Periodic Reporting for period 1 - SustainML (Application Aware, Life-Cycle Oriented Model-Hardware Co-Design Framework for Sustainable, Energy Efficient ML Systems)
Periodo di rendicontazione: 2022-10-01 al 2024-03-31
SustainML envisions a sustainable, interactive ML framework that prioritizes energy efficiency across the entire application lifecycle. Developers can describe their tasks, and the framework will analyze and encode the problem into an abstract functional semantic catalog. It will suggest several ML models, leveraging knowledge transfer and recycling from its collection of neural network functional knowledge cores. Developers can reconfigure models, use optional pre-trained parameters, or design their own models with popular neural network languages.
To reach this aim and address the challenges, the following specific objectives (SO) are investigated:
- SO1: Modeling the requirements of specific ML applications
- SO2: Resource-aware optimization methods based on models from SO1
- SO3: Footprint and AI-waste transparent interactive design assistant
- SO4: Collection of efficient methods and cores as catalogues and libraries
- SO5: Dedicated toolchain implementation and validation
Efforts have also been made to identify all the cross-layer optimizations suitable for improving the energy efficiency of the deep neural network (DNN) accelerators. The large design space is explored by the NAS (Neural Architecture Search) gu0ided by optimization objectives targeting both application and hardware requirements.
Within the main achievements, we can present a flexible HLS hardware library of custom hardware architectures, which can facilitate various DNN topologies. Note that first we presented custom hardware architectures for standard One-dimensional Convolutional Neural Networks (1D-CNNs), depth-wise separable 1D-CNNs, and various other DNN layers and components suitable for unidimensional signal processing.
Regarding PIM solutions, we also conducted research to identify the specific ML tasks or DNN layers that can be offloaded to UPMEM PIM to improve energy efficiency, and identified the implementation challenges of UPMEM PIM for these workloads. We have now established an automated flow to integrate new and/or configurable instructions into our current DPU processors to easily extend and adapt the DPU design for DNN acceleration. We have also implemented a solution on FPGA to increase the computing capacity of UPMEM’s PIM DRAMs by moving some operations (typically MAC operations) from the DPU to the SAs. This implementation is now fully operational.
We also addressed the resource costs associated with the training phase of machine learning (ML) model development. We introduce three novel methodologies that significantly enhance the training efficiency of ML models by optimizing the number of training examples required, minimizing the necessity for labeled data, and reducing memory consumption. These optimizations subsequently impact computational demand, energy usage, and the carbon footprint of training ML models.

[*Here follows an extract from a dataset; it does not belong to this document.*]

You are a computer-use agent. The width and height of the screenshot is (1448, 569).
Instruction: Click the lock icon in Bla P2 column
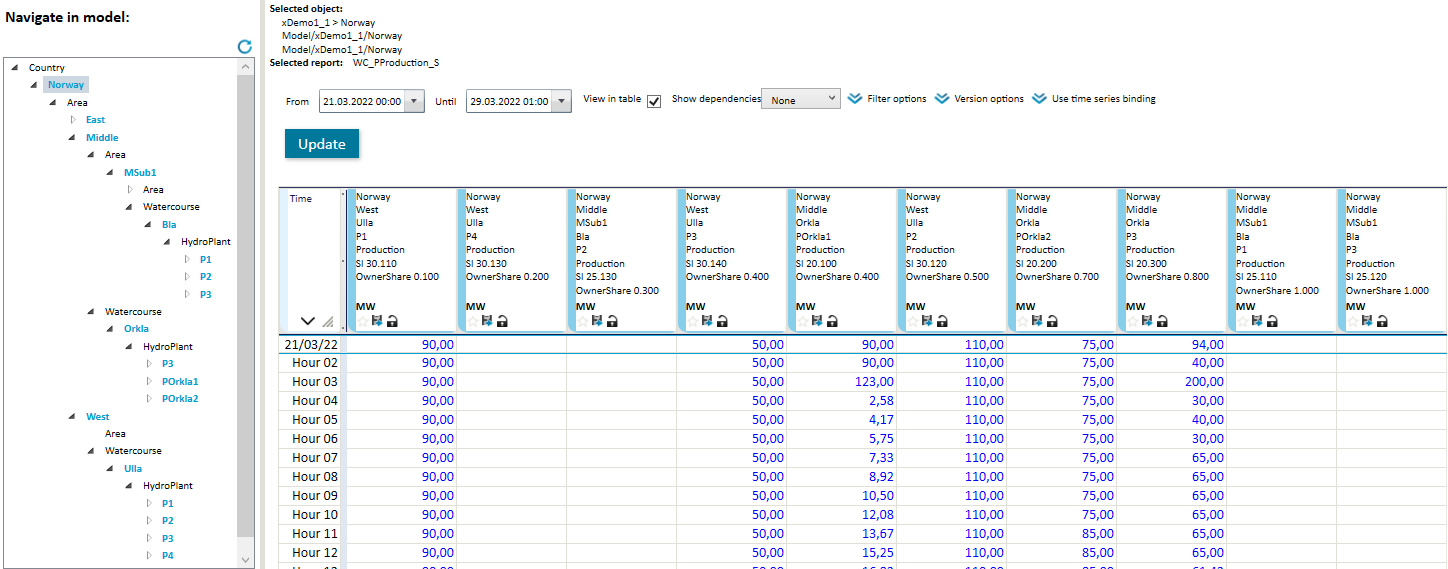point(612,321)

In the field of HCI, we have conducted qualitative studies to better understand the awareness of ML and human-computer interaction (HCI) experts on their impact on sustainability, as well as their existing workflows. We also presented a framework that structures the different intersections between sustainability with ML and HCI and describes the resulting research areas based on recent work.
Finally, we have presented a design of the SustainML framework that integrates the results of the project. We have also carried out the development of the SustainML library that will be used by the consortium partners to integrate the different modules of the framework. In addition, we have created a first proof of concept of the front-end of the framework, so that both the project partners and the early adopters of the SustainML framework can test and validate it.
Some model optimization methodologies detailed in SustainML project deliverables and scientific publications contribute substantially to the field of Sustainable ML by addressing critical resource constraints in the training cycle. These approaches not only enhance training efficiency but also reduce the environmental impact of ML model development. Each method has been rigorously evaluated and disseminated through reputable conferences and publications, underscoring their significance and potential for broader application in the ML community.
We are also developing an ultra power efficient AI LLM chip, thanks to UPMEM’s proven on-device DRAM scheduling, that will also offer significant performance enhancements with up to 32 TOPs for a single chip. To date, we have developed a simulator to evaluate its performance. This simulator allows us to compare the performance of different hardware in terms of execution time, energy consumption and power consumption for different workloads, which plays a crucial role in the SustainML framework.
Currently there is a first test version of the SustainML framework that features the segmentation of the ML problem into tasks and the subsequent processing of these tasks for the provision of an optimal ML model. However, these preliminary results do not have the massive database of ML models, source code, and HW that is intended to be achieved throughout the project, but it serves as a taste of the capabilities of this framework to provide energy-efficient ML methodologies to every AI researchers and developer during the AI application entire life-cycle.